The Fiji Times at 150: A scrapbook and kaleidoscope of history

The Fiji Times at 150

By Sera Tikotikovatu-Sefeti

The Fiji Times at 150 is a book that is really a kaleidoscope of stories with a vivid, witty, funny, and remarkable history of Fiji through the Fiji Times’ lens.

The author, historian and writer Anurag Subramani, described it as a ‘scrapbook of Fiji’s history’ at the book’s launch last week.

He admits his suggested approach caused a bit of confusion for the Fiji Times’ executives when he initially pitched his idea. “I detected a certain amount of anxiety when I unveiled the title of my book with the Fiji Times of management and board, they were wondering, what is the scrapbook of ages history?
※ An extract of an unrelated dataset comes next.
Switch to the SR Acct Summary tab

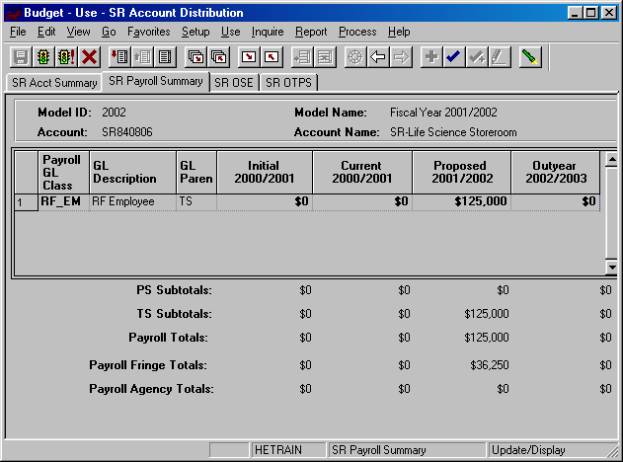pos(53,83)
“I’ve defined a scrapbook as a book with blank pages to which you attach photographs, letters, newspaper stories, etc. that helps you remember the person or time. So what the book is about are those narratives of Fiji’s history that have been discarded or thrown away, like scraps of food or marginalised by mainstream historians, but that are picked up and assembled into a history book,” he said.
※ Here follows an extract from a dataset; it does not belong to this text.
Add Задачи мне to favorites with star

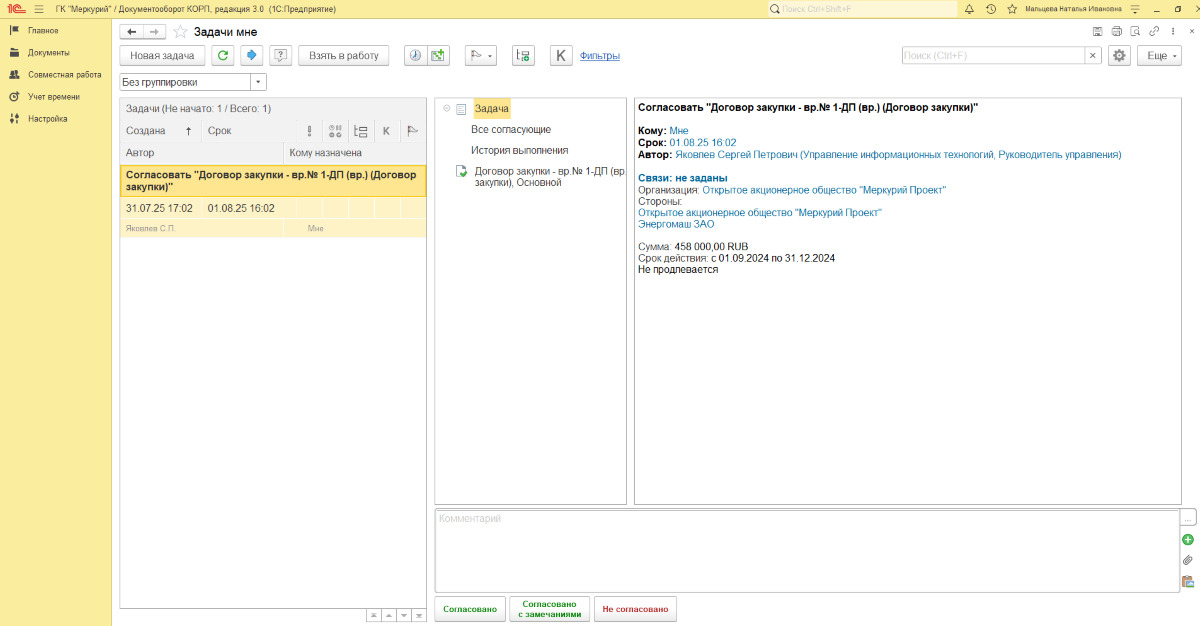point(180,32)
The book is filled with quirky and punchy headlines, funny and peculiar stories, and witty responses that kept the audience at the launch in GPH laughing.

Speaking at the event, Prime Minister, Sitiveni Rabuka, quoted one such story from the book, reading: “In 1974, Mr. Ali said that all the male visitors with long hair were to be banned from Fiji; he complained that they didn’t contribute anything to the country.”

Acting Director of the Oceania Centre for Arts Culture and Pacific Studies at USP described the book as “a kaleidoscope of cinematic proportions. That might be viewed as hyperbole, but it isn’t, because it really is, that.

“Like a good movie, it is well-directed, and Anurag, has carefully and artfully selected the stories and the pieces and the important events of national and global significance into one major story, that of 150 years of The Fiji Times.

Subramani said the stories in the book are about the “little voices of history”, they are about those stories that mainstream historians either ignore or relegate to the footnotes, or stories that get tucked away in the inner pages of newspapers.

Subramani said, “Most people do not know that I wrote my novel and the Fiji Times book through a period of great personal suffering. In 2017, I was diagnosed with an illness that my doctor said at the time could prove fatal. I wrote my novel Dakuwaku in a hospital bed in New Zealand, Auckland, and Chennai, India.

“Similarly, I wrote the Fiji Times book through great pain and suffering; I have already been suffering from chronic tension, headaches, and migraines, very debilitating conditions for over a decade, and this new illness is compounded by a fragile situation,” he said.

Subramani endured, and used the pain he was enduring as motivation.

“The thought that life might soon end drove me to write and complete my novel and the Fiji Times book. Where others might have given up, I saw the creative process as my salvation.”

You can buy The Fiji Times at 150 at the Fiji Times office in Suva and various other stockists.